NVIDIA GPU Driver Use-After-Free Flaw Allows Privilege Escalation in Multi-Tenant ML Environments
Overview
A high-severity use-after-free vulnerability was identified in the NVIDIA GPU display driver for Linux, posing a significant risk to multi-tenant AI/ML infrastructure. The flaw, tracked as CVE-2025-10777, exists in the kernel mode driver's memory management component responsible for handling user-mode submissions. A local, unprivileged attacker with access to the GPU (a common scenario in shared Jupyter notebook environments or Kubernetes clusters with GPU sharing) can craft a specific sequence of API calls that causes the driver to incorrectly release a memory object while retaining a pointer to it. Subsequently, the attacker can re-allocate memory in a controlled manner to occupy this freed space with a malicious payload. When the driver later attempts to use the dangling pointer, it executes the attacker's shellcode with kernel-level privileges. A successful exploit allows the attacker to escape their container or user session and gain full root access to the underlying host node.

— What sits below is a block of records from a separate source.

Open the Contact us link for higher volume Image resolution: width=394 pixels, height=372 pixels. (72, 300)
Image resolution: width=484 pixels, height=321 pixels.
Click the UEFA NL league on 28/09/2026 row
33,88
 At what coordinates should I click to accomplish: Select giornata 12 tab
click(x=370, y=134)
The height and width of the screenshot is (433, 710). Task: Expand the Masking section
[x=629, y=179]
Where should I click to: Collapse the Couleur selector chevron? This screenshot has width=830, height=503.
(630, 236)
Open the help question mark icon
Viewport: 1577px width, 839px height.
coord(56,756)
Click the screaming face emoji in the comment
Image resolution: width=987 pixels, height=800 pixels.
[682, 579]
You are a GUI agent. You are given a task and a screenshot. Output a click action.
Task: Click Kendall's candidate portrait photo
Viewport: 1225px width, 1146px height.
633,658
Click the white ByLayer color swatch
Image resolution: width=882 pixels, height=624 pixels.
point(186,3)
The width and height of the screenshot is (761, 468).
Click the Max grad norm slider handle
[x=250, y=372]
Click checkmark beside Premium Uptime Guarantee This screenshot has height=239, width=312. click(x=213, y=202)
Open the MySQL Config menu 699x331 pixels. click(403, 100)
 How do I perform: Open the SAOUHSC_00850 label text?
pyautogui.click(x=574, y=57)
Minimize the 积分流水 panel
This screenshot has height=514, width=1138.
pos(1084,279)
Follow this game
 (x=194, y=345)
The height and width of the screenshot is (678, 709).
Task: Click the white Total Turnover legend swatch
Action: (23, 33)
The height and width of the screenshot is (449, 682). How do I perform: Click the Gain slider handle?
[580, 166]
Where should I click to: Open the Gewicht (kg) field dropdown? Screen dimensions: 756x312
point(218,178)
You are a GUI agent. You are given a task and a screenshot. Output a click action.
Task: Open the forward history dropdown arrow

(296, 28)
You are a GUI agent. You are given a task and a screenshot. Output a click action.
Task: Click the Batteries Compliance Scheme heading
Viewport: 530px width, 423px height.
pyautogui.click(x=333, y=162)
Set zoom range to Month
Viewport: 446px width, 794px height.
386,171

This completely breaks tenant isolation, enabling the attacker to access other users' data, steal models, or compromise the entire training cluster.
Affected Systems
Testing Guide
1. **Check Driver Version:** On a Linux host with an NVIDIA GPU, run `nvidia-smi` to display the installed driver version. 2. **Compare with Bulletin:** Cross-reference the installed version with the 'Affected Versions' list in the official NVIDIA security bulletin for the corresponding CVE. 3. **Run Exploit PoC:** In a controlled, non-production environment, attempt to run a public Proof-of-Concept (PoC) exploit for the CVE. A successful exploit will typically result in a root shell (`#`) being spawned from an unprivileged user account.
Mitigation Steps
1. **Update Drivers:** Immediately update all affected host systems to the latest patched NVIDIA driver version as specified in the NVIDIA security bulletin. 2. **Isolate Workloads:** Do not rely solely on containerization for security. Use stronger isolation mechanisms like virtual machines (VMs) or bare-metal separation for untrusted workloads. 3. **Restrict GPU Access:** In multi-tenant environments, use Kubernetes device plugins and policies to strictly control which pods can access GPU resources. Avoid sharing a single physical GPU across multiple untrusted tenants using MIG (Multi-Instance GPU) unless all security patches are applied. 4. **Monitor for Anomalies:** Use system monitoring tools to detect anomalous GPU memory usage or unexpected kernel-level activity.
Patch Details
Patches are available in driver branches R555 and later. NVIDIA has released security updates addressing this issue.